**** Source records ****
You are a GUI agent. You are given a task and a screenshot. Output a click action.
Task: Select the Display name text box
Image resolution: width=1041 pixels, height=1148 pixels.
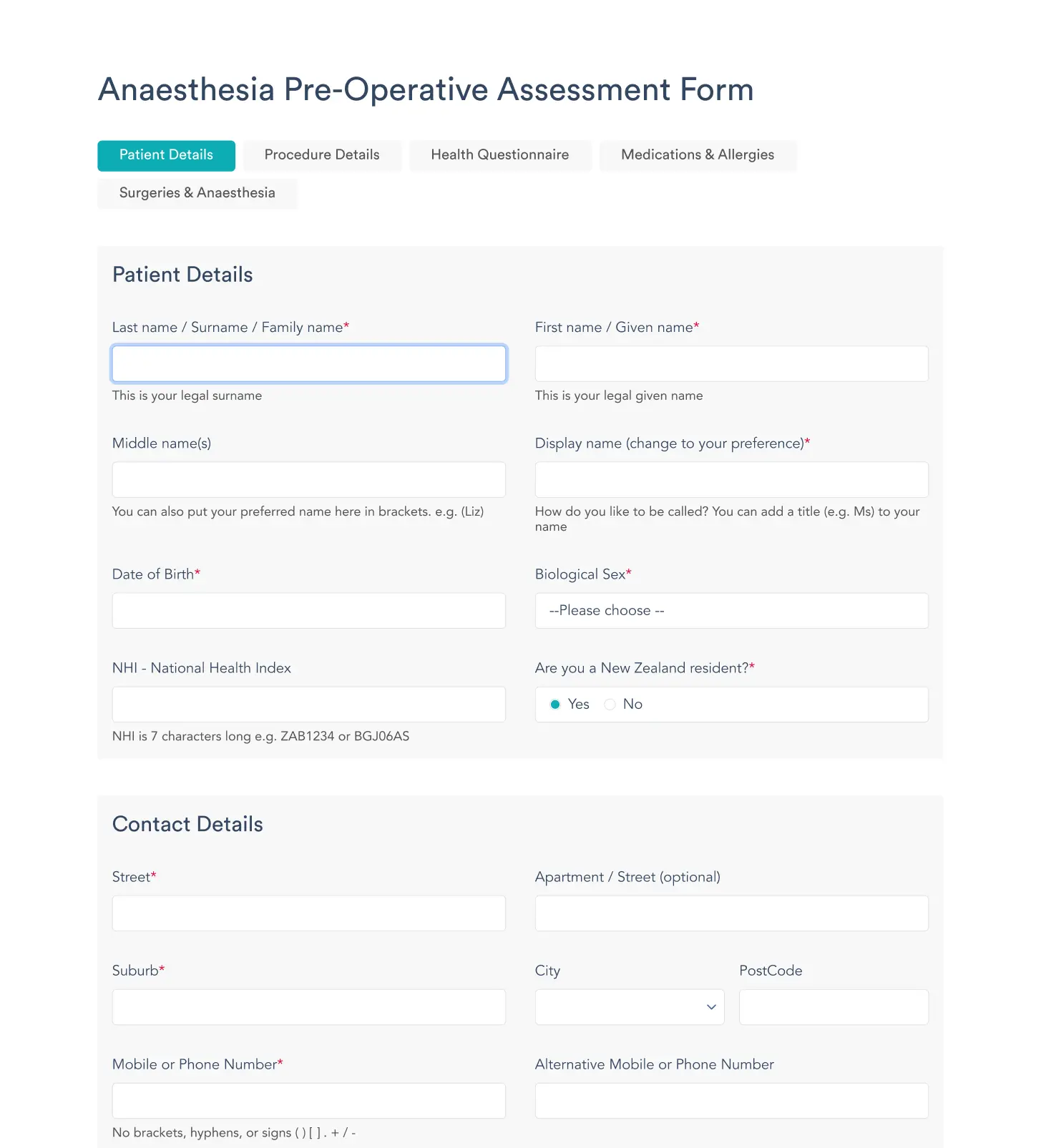tap(731, 480)
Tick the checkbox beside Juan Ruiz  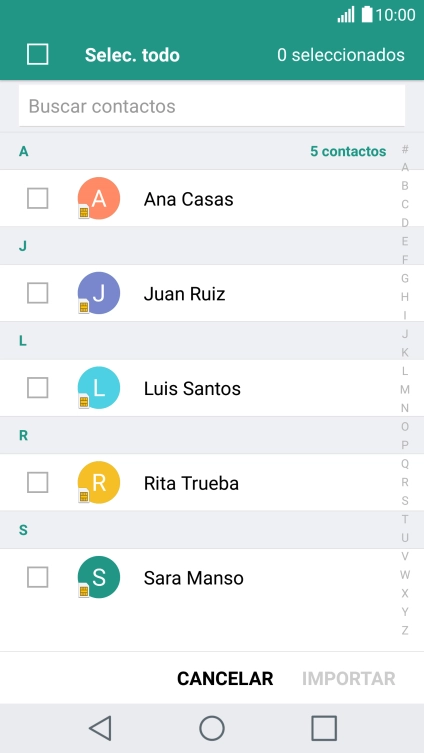click(37, 293)
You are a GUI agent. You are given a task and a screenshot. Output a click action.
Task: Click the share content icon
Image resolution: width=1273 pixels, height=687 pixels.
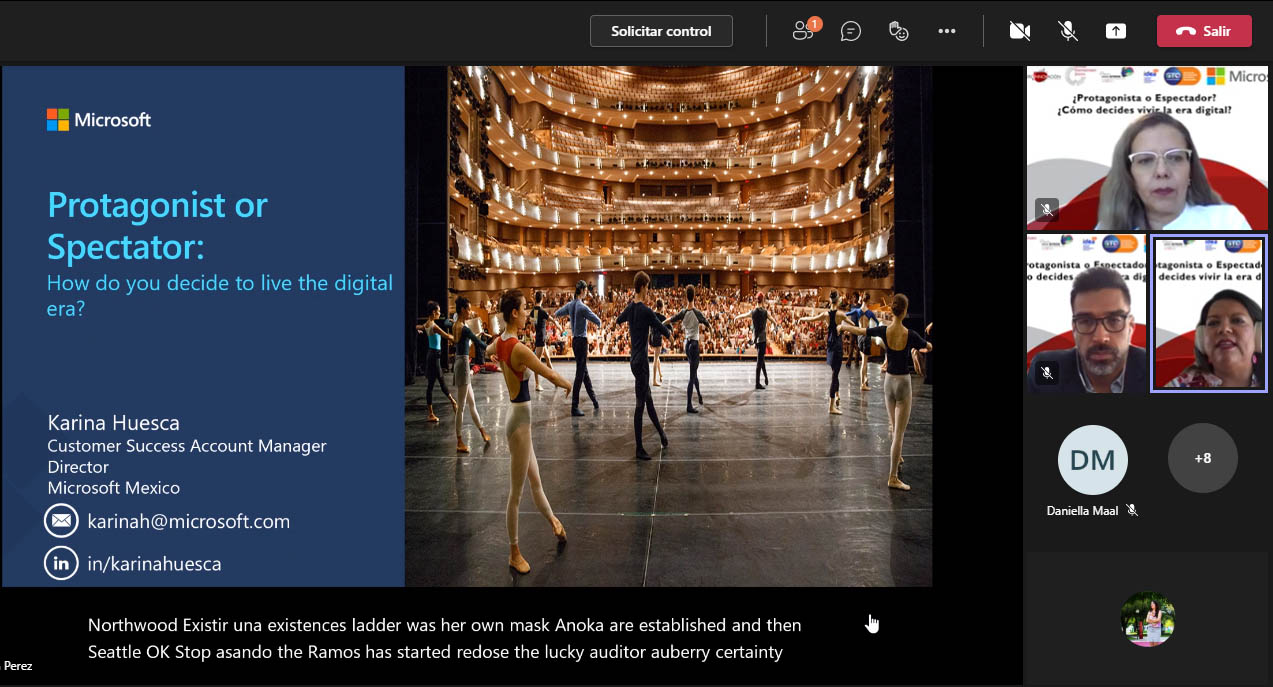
****
▶ **What this task involves**
Take the line with "Task: Click the share content icon" and each line after it through the end of the material above, and reproduce them exactly, both ends included, without pictures.

▶ **Answer below**
Task: Click the share content icon
Image resolution: width=1273 pixels, height=687 pixels.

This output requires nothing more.